Somatosensory & Affective Neuroscience Research Group- Liverpool John Moores University

The skin senses are a truly multisensory modality, with specific populations of cutaneous afferent nerve fibres coding for touch, temperature, pain, itch and ‘pleasure’. A research focus of the group is on the afferent c-fibres that transduce pain, itch and pleasant touch.

The group are particularly interested in a recently discovered – in humans – population of mechanosensitive c-fibres that respond to ‘gentle stroking touch’. These nerves - called c-tactile afferents (CT) - have been characterised using psychophysical, microneurography and neuroimaging techniques (fMRI, EEG & PET). The lab is one of the first in the UK to have a microneurography capability.
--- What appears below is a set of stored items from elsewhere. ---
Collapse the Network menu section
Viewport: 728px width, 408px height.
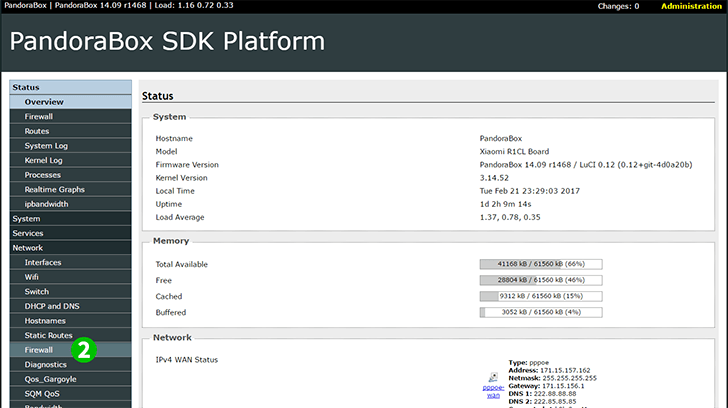28,247
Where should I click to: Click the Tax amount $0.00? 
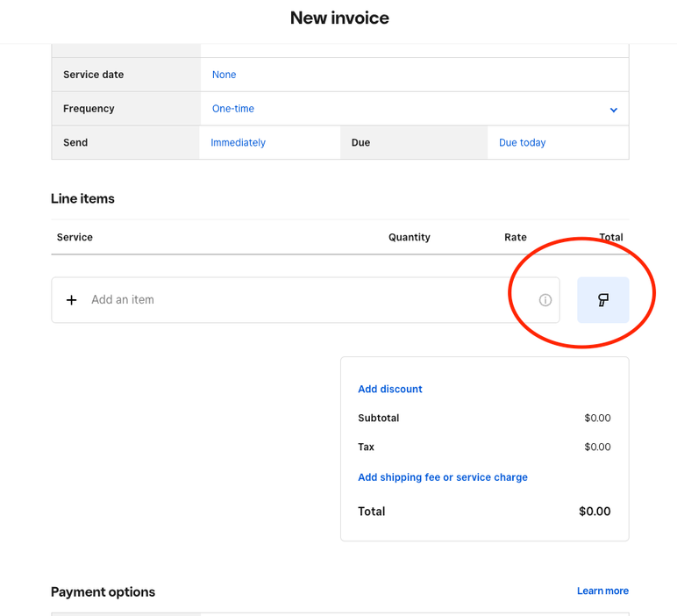597,447
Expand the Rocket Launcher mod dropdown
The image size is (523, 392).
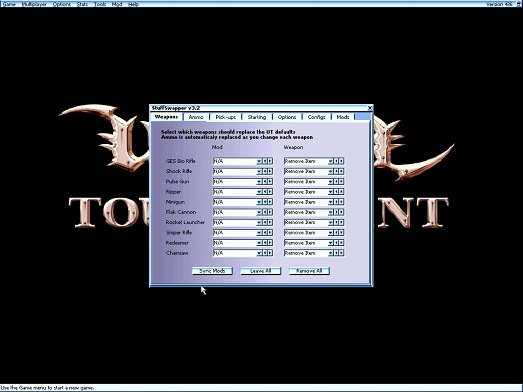click(x=259, y=223)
The research group is interested in the role of CTs in social touch and have recently been awarded a Leverhulme Trust grant – ‘Affective Touch & Human Social Behaviour’ – employing two postdocs. We will study the role of 5-HT in social touch and aim to determine

i) how trait differences in sociability affect ratings of pleasant and unpleasant touch as mediated by CT afferents

ii) explore whether exposure to affective social touch modulates social cognitions and behaviours

iii) establish whether 5-HT differentially modulates perceptual, cognitive and behavioural responses to affective touch and

iv) establish the neural basis of trait and state responses to affective touch.

A long term association with the Sir Peter Mansfield Magnetic Resonance Centre, University of Nottingham, is using ultra-high-field fMRI (7T) to further explore the central representation of somatosensory inputs to the brain. A pioneering development here is to couple intraneural microstimulation, during microneurography on single mechanosensitive afferents, with concurrent fMRI acquisition. This is enabling us to study cortical dynamics.
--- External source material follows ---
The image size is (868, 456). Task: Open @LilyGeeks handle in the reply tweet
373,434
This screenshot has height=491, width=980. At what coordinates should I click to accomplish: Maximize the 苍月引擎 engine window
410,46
A recent 4-year CASE BBSRC award from GSK will focus on a fuller understanding and characterisation of the neural and behavioural mechanisms engaged during oral sensory processing. A 3-year PhD studentship from the Pain Relief Foundation (UoL) will study peripheral pain mechanisms with microneurography, characterising the function of myelinated and unmyelinated afferents in normal and neuropathic nerves.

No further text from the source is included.